Stoff oder Einweg?
Welche Windel für kleine Wichte?
Etwa fünftausendmal wird ein Baby gewickelt bis es "trocken" ist. Einweg- oder Stoff-Windeln, das ist hier die Frage - ökologisch und finanziell betrachtet. urbia gibt Ihnen einen Überblick.
Fünftausendmal Wickeln
Ein Baby wird ungefähr fünftausendmal gewickelt bis es "trocken" ist. Eltern verbringen mit ihrem Kind 200 Stunden am Wickeltisch und füllen entweder die Mülltonne oder die Waschmaschine. Sie können Wegwerf-Windeln oder Stoffwindeln kaufen, Windeldienste oder Windelleasing in Anspruch nehmen. Jede Wickeltechnik hat ihre Vor- und Nachteile.

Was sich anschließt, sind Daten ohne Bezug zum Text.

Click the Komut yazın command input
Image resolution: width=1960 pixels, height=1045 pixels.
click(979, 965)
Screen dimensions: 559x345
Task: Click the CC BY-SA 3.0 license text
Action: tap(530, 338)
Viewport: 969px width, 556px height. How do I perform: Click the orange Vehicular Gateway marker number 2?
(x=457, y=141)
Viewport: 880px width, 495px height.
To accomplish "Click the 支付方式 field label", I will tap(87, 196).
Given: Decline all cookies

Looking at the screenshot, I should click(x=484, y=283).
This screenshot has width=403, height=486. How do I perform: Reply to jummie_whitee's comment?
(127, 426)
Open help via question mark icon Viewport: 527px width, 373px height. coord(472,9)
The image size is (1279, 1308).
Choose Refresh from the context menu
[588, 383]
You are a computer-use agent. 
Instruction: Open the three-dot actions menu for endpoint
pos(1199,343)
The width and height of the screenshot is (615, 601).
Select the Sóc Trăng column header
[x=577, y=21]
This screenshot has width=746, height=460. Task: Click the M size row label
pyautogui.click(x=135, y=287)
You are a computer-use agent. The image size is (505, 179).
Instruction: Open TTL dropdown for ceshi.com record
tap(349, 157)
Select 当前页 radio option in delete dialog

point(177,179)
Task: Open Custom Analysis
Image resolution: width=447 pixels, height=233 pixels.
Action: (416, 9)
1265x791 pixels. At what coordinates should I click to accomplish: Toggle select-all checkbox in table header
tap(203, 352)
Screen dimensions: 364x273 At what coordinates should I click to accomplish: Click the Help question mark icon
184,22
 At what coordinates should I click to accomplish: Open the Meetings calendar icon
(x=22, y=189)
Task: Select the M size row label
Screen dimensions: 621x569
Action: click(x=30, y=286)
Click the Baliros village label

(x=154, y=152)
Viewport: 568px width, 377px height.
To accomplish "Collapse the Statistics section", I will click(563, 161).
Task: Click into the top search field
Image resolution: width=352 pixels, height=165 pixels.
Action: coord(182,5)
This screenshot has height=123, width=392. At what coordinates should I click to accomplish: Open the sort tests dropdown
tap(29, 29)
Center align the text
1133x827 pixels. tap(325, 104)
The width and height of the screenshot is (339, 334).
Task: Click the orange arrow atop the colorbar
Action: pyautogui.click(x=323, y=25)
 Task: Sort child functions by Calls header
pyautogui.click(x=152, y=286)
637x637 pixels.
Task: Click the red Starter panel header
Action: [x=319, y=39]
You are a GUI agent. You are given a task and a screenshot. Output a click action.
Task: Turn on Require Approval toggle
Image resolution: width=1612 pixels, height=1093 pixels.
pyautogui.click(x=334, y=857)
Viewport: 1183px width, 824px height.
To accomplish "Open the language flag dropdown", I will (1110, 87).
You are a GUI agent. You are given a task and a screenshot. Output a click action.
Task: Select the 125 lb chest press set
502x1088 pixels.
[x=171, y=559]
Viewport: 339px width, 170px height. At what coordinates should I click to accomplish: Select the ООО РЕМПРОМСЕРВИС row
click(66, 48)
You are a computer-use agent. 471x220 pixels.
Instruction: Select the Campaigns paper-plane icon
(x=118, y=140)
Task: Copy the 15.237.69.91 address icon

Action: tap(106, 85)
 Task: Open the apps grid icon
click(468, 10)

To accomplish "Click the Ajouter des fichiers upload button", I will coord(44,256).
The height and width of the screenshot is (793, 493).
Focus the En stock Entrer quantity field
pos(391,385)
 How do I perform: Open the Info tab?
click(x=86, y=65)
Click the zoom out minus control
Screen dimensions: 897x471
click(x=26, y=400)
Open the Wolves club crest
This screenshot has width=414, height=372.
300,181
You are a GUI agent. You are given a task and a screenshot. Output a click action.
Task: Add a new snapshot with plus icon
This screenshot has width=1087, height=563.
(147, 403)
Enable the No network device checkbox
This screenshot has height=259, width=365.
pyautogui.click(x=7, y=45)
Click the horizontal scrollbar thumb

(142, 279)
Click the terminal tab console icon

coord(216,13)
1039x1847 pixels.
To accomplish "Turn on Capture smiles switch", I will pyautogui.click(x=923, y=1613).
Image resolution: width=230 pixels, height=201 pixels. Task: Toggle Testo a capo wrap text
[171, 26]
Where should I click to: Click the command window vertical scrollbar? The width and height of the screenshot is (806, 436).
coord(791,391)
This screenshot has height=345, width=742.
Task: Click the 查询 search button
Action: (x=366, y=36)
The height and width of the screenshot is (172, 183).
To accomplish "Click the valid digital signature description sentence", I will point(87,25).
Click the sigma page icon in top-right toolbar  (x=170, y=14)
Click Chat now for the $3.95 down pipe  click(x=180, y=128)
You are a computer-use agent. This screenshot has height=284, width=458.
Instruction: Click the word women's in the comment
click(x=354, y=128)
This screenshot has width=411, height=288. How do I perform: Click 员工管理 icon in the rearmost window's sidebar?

Einweg-Windeln sind unschlagbar praktisch, Stoffwindeln dagegen deutlich preiswerter. Unter ökologischen Aspekten halten sich beide die Waage. Ausschlaggebend für die Wahl der Wickeltechnik sollten persönliche Vorlieben sein und die Frage, ob jemand eher mehr Zeit oder mehr Kosten aufwenden möchte. Zu bedenken sind:
- Handhabung
- Saugvermögen
- Passform
- Hautverträglichkeit
aber auch
- Schadstoffbelastung
- Kosten
- Umweltverträglichkeit.
Nicht nur das Wohlbefinden des Babys spielt eine Rolle, sondern auch die Kraftreserven der Eltern. Ohne schlechtes Gewissen sollten Eltern sich individuell entscheiden und gegebenenfalls auch die Methode wechseln.